Markov random fields
Definition
Markov random fields refers to a class of graphical models that represent the conditional independence structure of multivariate data by depicting variables as nodes and direct associations as edges between them. In Markov random fields, the absence of an edge between two variables indicates that they are conditionally independent after controlling for all remaining variables in the network. Bayesian approaches to analyzing Markov random fields employ prior distributions on both network structure and parameters, along with the edge inclusion Bayes factor, to test for conditional independence and quantify uncertainty about network parameters.
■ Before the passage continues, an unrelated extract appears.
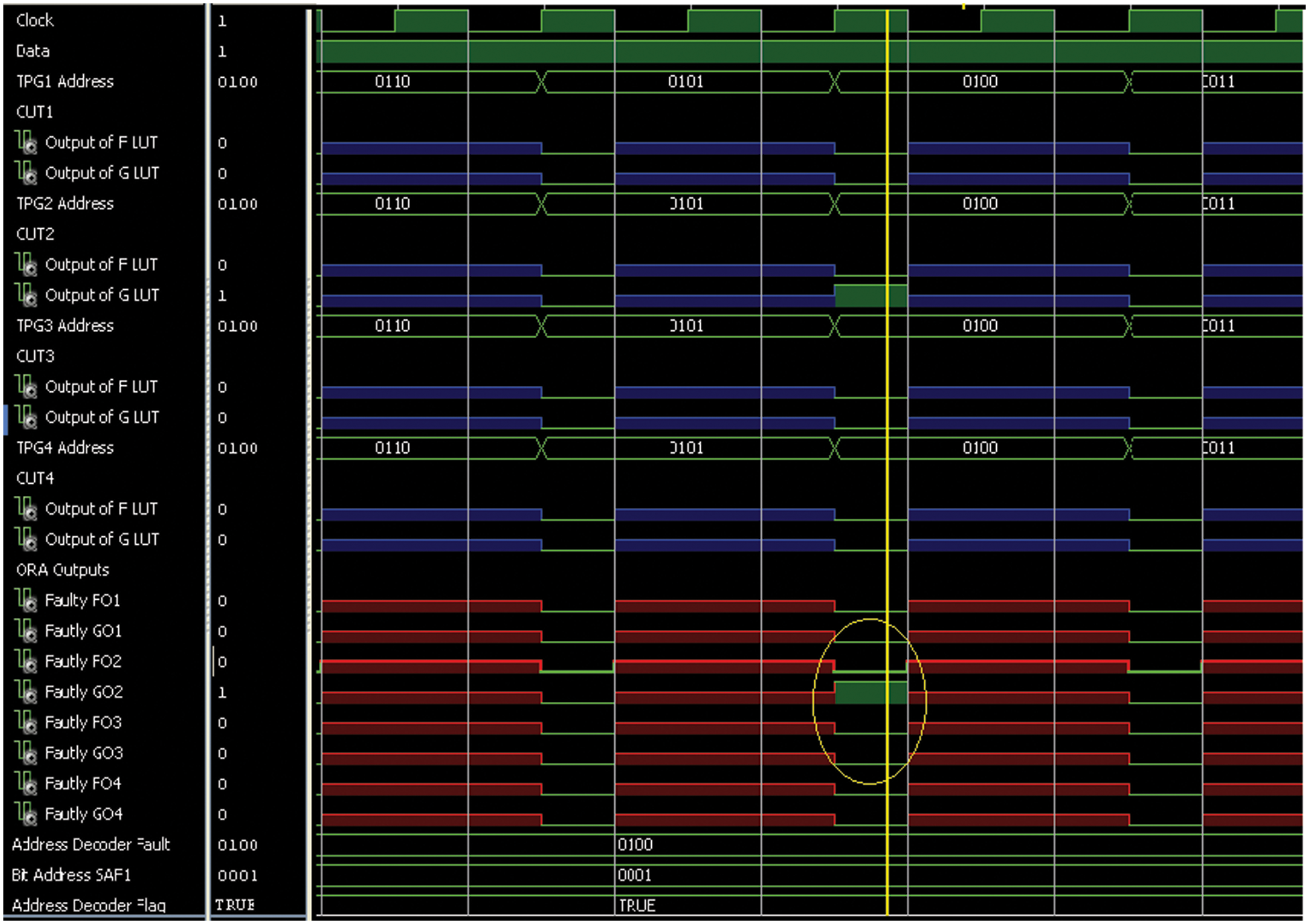Screen dimensions: 1309x924
Task: Select the TPG1 Address signal
Action: point(65,81)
Sources: Sekulovski et al. (2024)
Related Terms
Applications
Markov Random Fields and Conditional Independence
Markov random fields model the underlying conditional independence structure of data, with the absence of an edge between two variables indicating that they are conditionally independent after controlling for the remaining variables in the network. The edge inclusion Bayes factor, a Bayesian method for testing conditional independence in Markov random field models, addresses the problem of distinguishing between the absence of evidence and the evidence of the absence of edges.
Sources: Sekulovski et al. (2024)
Markov Random Fields and Prior Distributions
Bayesian analysis of Markov random field models requires specifying two sets of prior distributions—one for the network structure and another for edge weight parameters—and the choice of these prior distributions has a significant impact on the edge inclusion Bayes factor used to test for conditional independence. The scale of the prior distribution on edge weight parameters is a critical factor, as even small variations can substantially alter the Bayes factor's sensitivity and its ability to distinguish between the presence and absence of edges.
Sources: Sekulovski et al. (2024)